Some Cal State University campuses are planning to expand the amount of in-person courses next semester, said Joseph Castro, the CSU chancellor-select and Fresno State president.
At a press conference on Wednesday, Castro said he does not anticipate that next semester would be too different from the current one, but that each campus president will prepare a plan to be reviewed and approved by the chancellor's office.
“There will be some campuses that have the conditions in which they can add more in-person courses,” Castro said. “So for example, here in Fresno, our plan is to actually have more in-person courses in the spring than in the fall.”
He added that some campuses would be unable to extend the amount of in-person courses due to the local health conditions.
Castro said he hopes that the 2021 summer and fall semesters will have significantly larger numbers of in-person classes, but added that it would depend on the state COVID-19 pandemic.
“I promise you, as chancellor, I will keep you in touch on those kinds of issues, and I'll just ask for your patience because we're all living in this fluid environment,” Castro said. “So, we'll have to be flexible in terms of how we approach this.”
In September, Chancellor Timothy White, who will pass his role onto Castro in January, announced the continuation of virtual instruction into the spring. Students across the state, including the Cal State Fullerton community, have called for reduced tuition, as buildings such as the Titan Student Union and Student Recreation Center remain closed.
Castro said he was not fully aware yet of the varying campus fees, but that he has tried to make sure the fees charged at Fresno State are appropriate, such as eliminating fees for parking or housing if those services are not in use.
However, he noted that though facilities like fitness centers and student unions aren’t in use, it’s necessary to keep funding them.

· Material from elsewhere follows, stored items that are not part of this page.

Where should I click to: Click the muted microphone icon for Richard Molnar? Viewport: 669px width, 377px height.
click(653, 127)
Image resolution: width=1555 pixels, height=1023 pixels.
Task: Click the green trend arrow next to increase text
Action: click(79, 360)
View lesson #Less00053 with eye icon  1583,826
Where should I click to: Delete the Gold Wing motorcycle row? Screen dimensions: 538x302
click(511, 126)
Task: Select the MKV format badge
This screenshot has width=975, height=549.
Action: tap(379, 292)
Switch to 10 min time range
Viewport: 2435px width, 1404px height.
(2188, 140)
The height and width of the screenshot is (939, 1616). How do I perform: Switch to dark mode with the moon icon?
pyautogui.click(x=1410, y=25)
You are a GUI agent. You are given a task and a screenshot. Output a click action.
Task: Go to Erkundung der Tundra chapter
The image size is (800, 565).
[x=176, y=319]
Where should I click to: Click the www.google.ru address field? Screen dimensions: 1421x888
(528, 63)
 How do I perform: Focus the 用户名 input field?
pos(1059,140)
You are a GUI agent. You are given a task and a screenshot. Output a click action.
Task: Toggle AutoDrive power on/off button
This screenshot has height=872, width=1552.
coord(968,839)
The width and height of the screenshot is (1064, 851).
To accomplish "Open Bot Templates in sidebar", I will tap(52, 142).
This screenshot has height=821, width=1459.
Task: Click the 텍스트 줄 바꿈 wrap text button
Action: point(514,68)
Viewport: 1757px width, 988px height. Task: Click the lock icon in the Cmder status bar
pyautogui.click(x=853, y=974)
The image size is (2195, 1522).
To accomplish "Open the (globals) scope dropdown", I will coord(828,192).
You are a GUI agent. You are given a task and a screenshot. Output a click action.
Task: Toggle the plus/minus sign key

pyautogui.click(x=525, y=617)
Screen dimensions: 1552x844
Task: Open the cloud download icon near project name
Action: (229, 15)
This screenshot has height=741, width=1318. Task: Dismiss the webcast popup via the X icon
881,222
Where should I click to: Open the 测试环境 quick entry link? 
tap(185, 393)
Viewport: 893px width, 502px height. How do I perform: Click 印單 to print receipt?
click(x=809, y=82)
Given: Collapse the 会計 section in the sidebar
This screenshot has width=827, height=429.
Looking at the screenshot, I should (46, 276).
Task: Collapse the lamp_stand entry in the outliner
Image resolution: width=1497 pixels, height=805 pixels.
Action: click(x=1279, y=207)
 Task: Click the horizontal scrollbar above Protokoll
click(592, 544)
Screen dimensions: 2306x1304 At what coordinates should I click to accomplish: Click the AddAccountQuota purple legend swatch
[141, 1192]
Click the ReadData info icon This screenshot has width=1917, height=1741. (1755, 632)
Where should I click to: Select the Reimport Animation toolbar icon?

“It's true that students are not using those facilities, but I would say that those are like the houses that some of our families own and they will be used in the coming years,” he said. “And it's really important that we continue to fund those and support those and I realized that is a bit of a sacrifice, but I do think that it's worthwhile for you and other CSU students.”
The CSUs, along with most universities, has suffered a massive financial hit at the hands of COVID-19. Last spring, CSUF lost about $20 million in a little over a month alone as a result of parking and housing refunds, said Fram Virjee, the university’s president, in April.
“We’re going to need to tighten our belts across the divisions and across the colleges in the coming months and likely, frankly, in the coming years,” he said.
The grim financial situation sparked fear among CSU employees, who were warned of possible layoffs in July by White.
Of the nearly 55,000 CSU employees, 303 of them received layoff notices with 99 from management positions, said Joseph Jelinic, senior director of collective bargaining.
Many colleges anticipated a drop in enrollment for the fall semester as a result of virtual instruction, which would add further financial strain to the system. Castro said that they need to be as “aggressive as we can” in regard to pursuing eligible students to keep up enrollment numbers.
“I think even during a pandemic, it's very important that students like all of you stay in school and get your degree and graduate and you'll be better off after COVID,” Castro said.